Honorer Nelson Mandela

M. Masekela a quitté l’Afrique du Sud en 1960, au lendemain du massacre de Sharpeville. En 1987, sa chanson, Bring him back home, est devenue le refrain emblématique de la campagne internationale pour la libération de Nelson Mandela. Il ne pouvait donc qu’être heureux de la décision de l’ONU de décréter le 18 juillet Journée internationale Nelson Mandela. “C’est merveilleux. C’est merveilleux pour Mandela. C’est merveilleux pour un Africain d’être reconnu de cette façon… Mandela a été choisi comme symbole de la lutte de l’Afrique du Sud et s’est très bien acquitté de cette mission. Mais je ne suis pas seulement heureux pour lui; je suis heureux pour le peuple. C’étaient eux les véritables héros… Nombre d’entre eux ont sacrifié leur vie pour notre liberté”.

“On dit qu’il n’est pas resté longtemps à la tête du pays parce qu’il n’était pas assoiffé de pouvoir”, dit-il, faisant allusion à la décision de l’ancien président de se retirer après un seul mandat à la tête du pays. “Mais nous on voulait l’avoir comme notre chef. Personnellement, j’ai été déçu de le voir partir si vite. C’était un grand homme, mais il n’a jamais eu la chance d’accomplir ce qu’il voulait…”

“Je serai heureux le jour où les Nations Unies décideront de dédier une journée aux quelque deux milliards d’Africains du monde entier ”, explique encore Hugh Masekela qui inclut dans son décompte les Africains et à leurs descendants de la diaspora. “C’est une journée qu’il faudrait célébrer tous les premiers du mois, car la puissance du monde industriel repose, en grande partie, sur l’exploitation de l’Afrique”.
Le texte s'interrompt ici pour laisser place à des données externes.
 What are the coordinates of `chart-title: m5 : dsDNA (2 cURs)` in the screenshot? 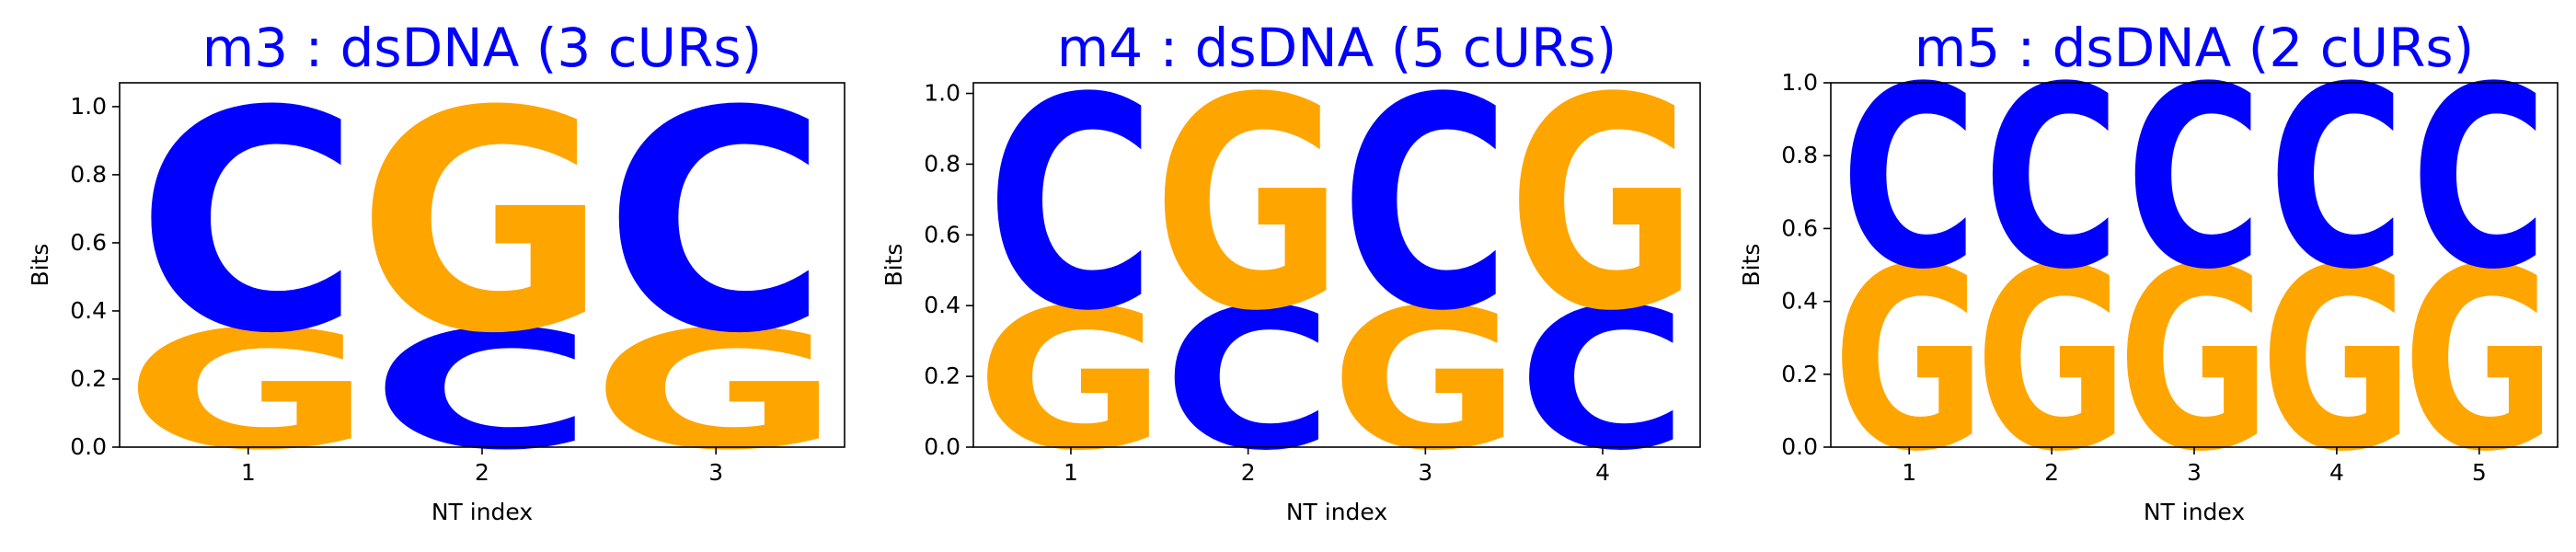 It's located at (2194, 48).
“Joyeux anniversaire, tata”

Mais la soirée n’a pas seulement tourné autour de la politique. M. Masekela s’est produit sur scène avec Somi, étoile montante du jazz, né aux États-Unis de parents africains. Le concert a combiné interludes musicaux et dialogue entre la star établie et la star en puissance sur la vie et l’art dans la diaspora africaine. Somi a parfois eu du mal à recentrer la conversation sur la culture, alors que Hugh Masekela régalait le public avec des plaisanteries et des histoires débitées à toute vitesse.
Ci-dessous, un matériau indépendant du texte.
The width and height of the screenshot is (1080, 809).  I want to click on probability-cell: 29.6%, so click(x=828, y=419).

Après avoir tenté en vain d’écraser une mouche qui volait autour de sa tête, M. Makesela a confié au public qu’il croyait en la réincarnation et que la mouche qui tournait autour de lui devait être son grand-père décédé. Sans doute parce que, a-t-il ajouté d’un ton espiègle, la mouche faisait preuve de la même persévérance que son grand-père.

Lorsqu’on lui a demandé ce qu’il dirait à M. Mandela à l’occasion de la journée internationale, qui tombe le jour de l’anniversaire des 92 ans du grand chef, M. Makesela a décoché son sourire légendaire et répondu “Bon anniversaire, tata”.